The data
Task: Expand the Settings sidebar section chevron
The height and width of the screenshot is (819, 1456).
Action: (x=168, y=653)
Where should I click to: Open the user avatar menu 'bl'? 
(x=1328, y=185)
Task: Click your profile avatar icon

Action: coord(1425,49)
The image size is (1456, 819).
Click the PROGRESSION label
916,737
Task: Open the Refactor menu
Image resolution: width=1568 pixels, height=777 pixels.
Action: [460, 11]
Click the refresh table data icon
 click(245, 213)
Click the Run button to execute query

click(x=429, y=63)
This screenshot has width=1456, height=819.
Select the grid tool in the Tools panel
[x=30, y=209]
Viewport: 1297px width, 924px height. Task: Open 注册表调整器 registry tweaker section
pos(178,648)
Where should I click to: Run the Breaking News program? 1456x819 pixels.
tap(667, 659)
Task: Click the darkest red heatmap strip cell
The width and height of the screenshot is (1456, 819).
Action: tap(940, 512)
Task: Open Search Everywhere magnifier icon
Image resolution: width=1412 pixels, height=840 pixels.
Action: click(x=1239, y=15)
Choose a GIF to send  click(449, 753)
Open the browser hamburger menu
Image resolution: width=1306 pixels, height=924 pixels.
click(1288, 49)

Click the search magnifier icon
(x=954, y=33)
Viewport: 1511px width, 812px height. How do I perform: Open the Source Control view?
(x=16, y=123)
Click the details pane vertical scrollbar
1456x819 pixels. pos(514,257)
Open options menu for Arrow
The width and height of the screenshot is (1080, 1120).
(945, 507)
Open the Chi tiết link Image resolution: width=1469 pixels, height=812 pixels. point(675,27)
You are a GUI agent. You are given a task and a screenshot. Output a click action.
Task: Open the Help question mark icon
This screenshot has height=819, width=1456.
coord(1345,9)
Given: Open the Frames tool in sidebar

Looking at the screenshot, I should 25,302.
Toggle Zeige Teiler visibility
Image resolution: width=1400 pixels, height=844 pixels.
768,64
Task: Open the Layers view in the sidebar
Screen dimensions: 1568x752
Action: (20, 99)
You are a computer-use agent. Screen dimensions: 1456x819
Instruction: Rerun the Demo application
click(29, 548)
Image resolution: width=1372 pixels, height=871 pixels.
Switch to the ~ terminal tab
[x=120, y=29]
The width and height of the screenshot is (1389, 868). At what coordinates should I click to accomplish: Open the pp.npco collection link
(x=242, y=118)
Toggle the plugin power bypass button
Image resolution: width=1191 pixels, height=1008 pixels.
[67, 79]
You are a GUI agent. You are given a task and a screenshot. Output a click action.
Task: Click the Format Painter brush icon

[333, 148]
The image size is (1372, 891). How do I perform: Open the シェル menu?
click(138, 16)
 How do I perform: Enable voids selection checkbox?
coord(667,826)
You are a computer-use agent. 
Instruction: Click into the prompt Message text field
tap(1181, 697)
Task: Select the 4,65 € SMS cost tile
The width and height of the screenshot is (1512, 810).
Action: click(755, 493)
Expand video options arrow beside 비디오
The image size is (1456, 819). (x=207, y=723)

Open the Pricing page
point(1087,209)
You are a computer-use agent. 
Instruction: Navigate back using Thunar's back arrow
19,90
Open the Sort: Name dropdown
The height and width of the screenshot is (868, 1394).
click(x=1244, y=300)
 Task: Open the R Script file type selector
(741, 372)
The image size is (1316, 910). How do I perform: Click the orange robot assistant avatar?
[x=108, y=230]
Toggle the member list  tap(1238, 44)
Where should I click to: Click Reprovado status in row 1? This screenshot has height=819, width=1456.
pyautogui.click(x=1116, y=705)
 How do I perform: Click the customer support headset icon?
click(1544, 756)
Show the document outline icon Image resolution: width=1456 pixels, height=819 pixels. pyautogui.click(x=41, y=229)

Task brief
Transcribe each entry above exactly as it reads.

Exercise answer
Task: Expand the Settings sidebar section chevron
The height and width of the screenshot is (819, 1456).
Action: (x=168, y=653)
Where should I click to: Open the user avatar menu 'bl'? 
(x=1328, y=185)
Task: Click your profile avatar icon

Action: coord(1425,49)
The image size is (1456, 819).
Click the PROGRESSION label
916,737
Task: Open the Refactor menu
Image resolution: width=1568 pixels, height=777 pixels.
Action: [460, 11]
Click the refresh table data icon
 click(245, 213)
Click the Run button to execute query

click(x=429, y=63)
This screenshot has width=1456, height=819.
Select the grid tool in the Tools panel
[x=30, y=209]
Viewport: 1297px width, 924px height. Task: Open 注册表调整器 registry tweaker section
pos(178,648)
Where should I click to: Run the Breaking News program? 1456x819 pixels.
tap(667, 659)
Task: Click the darkest red heatmap strip cell
The width and height of the screenshot is (1456, 819).
Action: tap(940, 512)
Task: Open Search Everywhere magnifier icon
Image resolution: width=1412 pixels, height=840 pixels.
Action: click(x=1239, y=15)
Choose a GIF to send  click(449, 753)
Open the browser hamburger menu
Image resolution: width=1306 pixels, height=924 pixels.
click(1288, 49)

Click the search magnifier icon
(x=954, y=33)
Viewport: 1511px width, 812px height. How do I perform: Open the Source Control view?
(x=16, y=123)
Click the details pane vertical scrollbar
1456x819 pixels. pos(514,257)
Open options menu for Arrow
The width and height of the screenshot is (1080, 1120).
(945, 507)
Open the Chi tiết link Image resolution: width=1469 pixels, height=812 pixels. point(675,27)
You are a GUI agent. You are given a task and a screenshot. Output a click action.
Task: Open the Help question mark icon
This screenshot has height=819, width=1456.
coord(1345,9)
Given: Open the Frames tool in sidebar

Looking at the screenshot, I should 25,302.
Toggle Zeige Teiler visibility
Image resolution: width=1400 pixels, height=844 pixels.
768,64
Task: Open the Layers view in the sidebar
Screen dimensions: 1568x752
Action: (20, 99)
You are a computer-use agent. Screen dimensions: 1456x819
Instruction: Rerun the Demo application
click(29, 548)
Image resolution: width=1372 pixels, height=871 pixels.
Switch to the ~ terminal tab
[x=120, y=29]
The width and height of the screenshot is (1389, 868). At what coordinates should I click to accomplish: Open the pp.npco collection link
(x=242, y=118)
Toggle the plugin power bypass button
Image resolution: width=1191 pixels, height=1008 pixels.
[67, 79]
You are a GUI agent. You are given a task and a screenshot. Output a click action.
Task: Click the Format Painter brush icon

[333, 148]
The image size is (1372, 891). How do I perform: Open the シェル menu?
click(138, 16)
 How do I perform: Enable voids selection checkbox?
coord(667,826)
You are a computer-use agent. 
Instruction: Click into the prompt Message text field
tap(1181, 697)
Task: Select the 4,65 € SMS cost tile
The width and height of the screenshot is (1512, 810).
Action: click(755, 493)
Expand video options arrow beside 비디오
The image size is (1456, 819). (x=207, y=723)

Open the Pricing page
point(1087,209)
You are a computer-use agent. 
Instruction: Navigate back using Thunar's back arrow
19,90
Open the Sort: Name dropdown
The height and width of the screenshot is (868, 1394).
click(x=1244, y=300)
 Task: Open the R Script file type selector
(741, 372)
The image size is (1316, 910). How do I perform: Click the orange robot assistant avatar?
[x=108, y=230]
Toggle the member list  tap(1238, 44)
Where should I click to: Click Reprovado status in row 1? This screenshot has height=819, width=1456.
pyautogui.click(x=1116, y=705)
 How do I perform: Click the customer support headset icon?
click(1544, 756)
Show the document outline icon Image resolution: width=1456 pixels, height=819 pixels. pyautogui.click(x=41, y=229)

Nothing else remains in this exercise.